● Work to be completed
Your copy runs from the line containing "Where should I" through the last line of the listing, both included. Restate those lines word for word and leave out pictures.

● Data section
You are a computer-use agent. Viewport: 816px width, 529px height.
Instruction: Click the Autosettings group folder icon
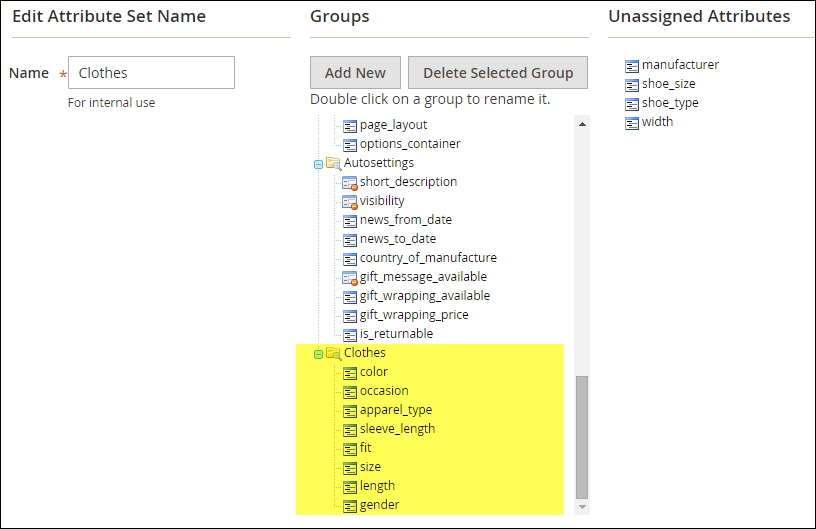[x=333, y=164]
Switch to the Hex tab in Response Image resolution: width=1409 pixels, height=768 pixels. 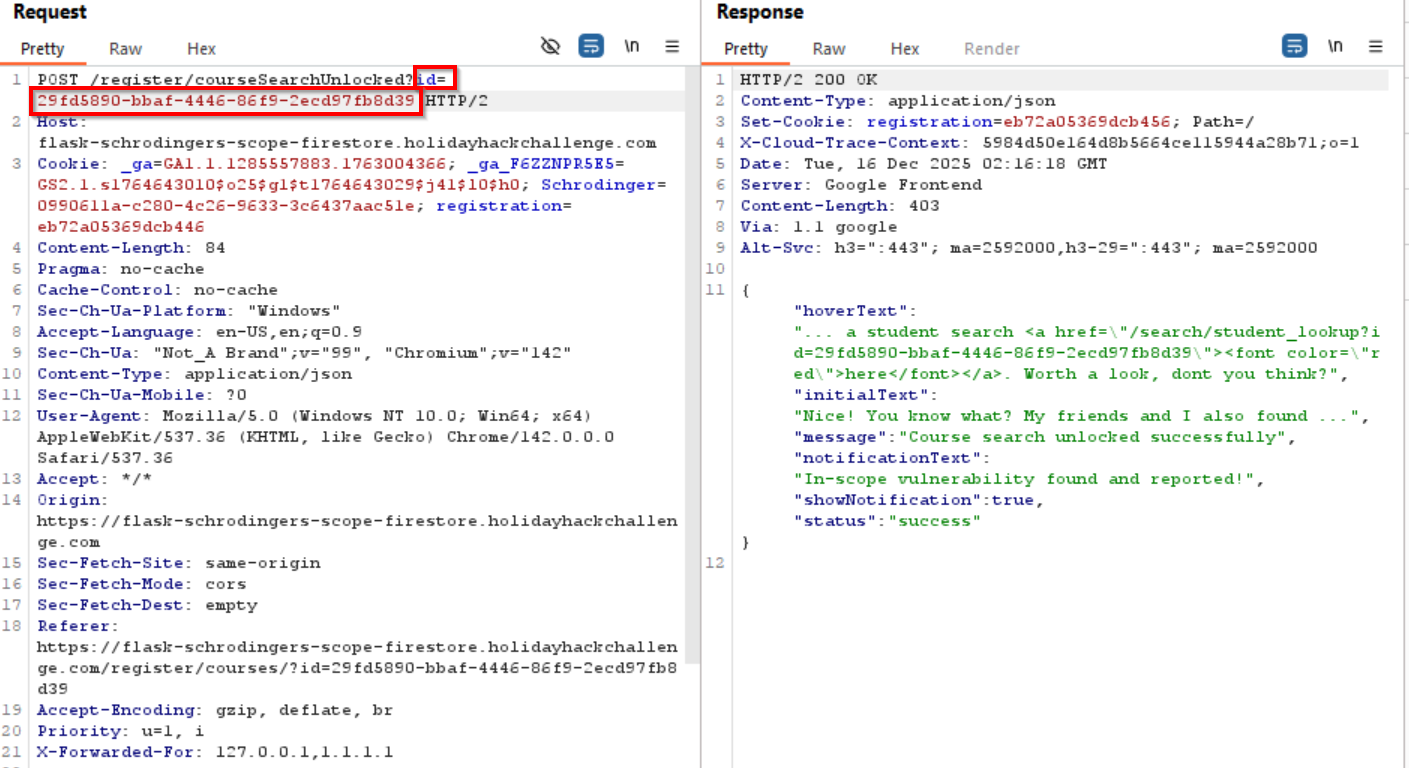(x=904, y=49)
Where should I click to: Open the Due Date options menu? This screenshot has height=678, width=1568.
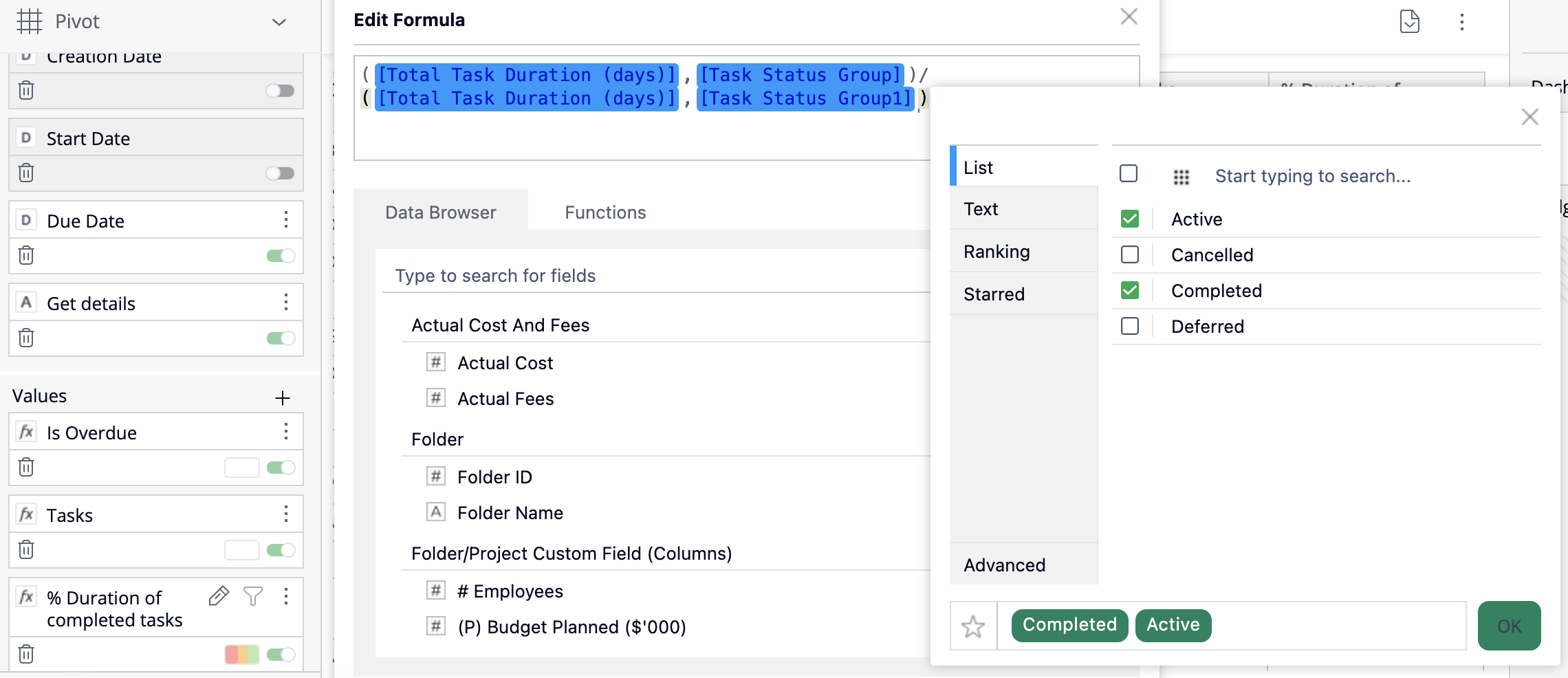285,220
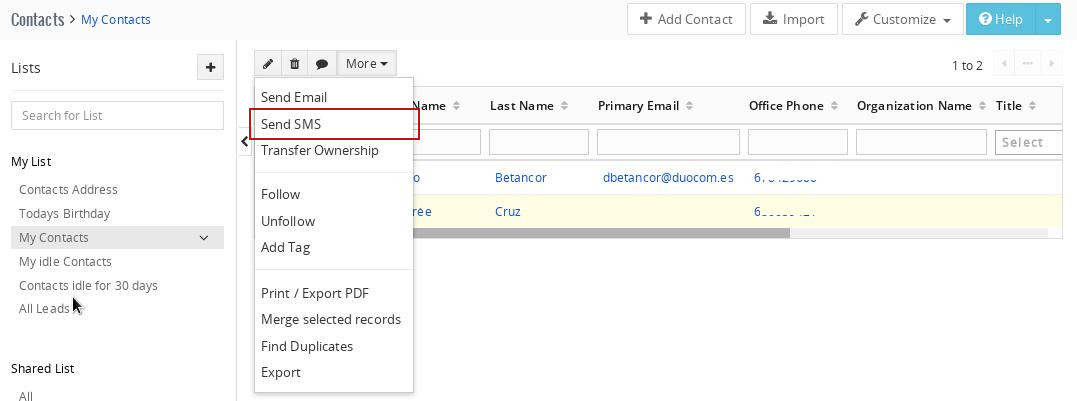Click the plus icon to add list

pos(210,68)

● Answer to this exercise
Where should I click to: Open the Due Date options menu? This screenshot has height=678, width=1568.
285,220
Click the plus icon to add list

pos(210,68)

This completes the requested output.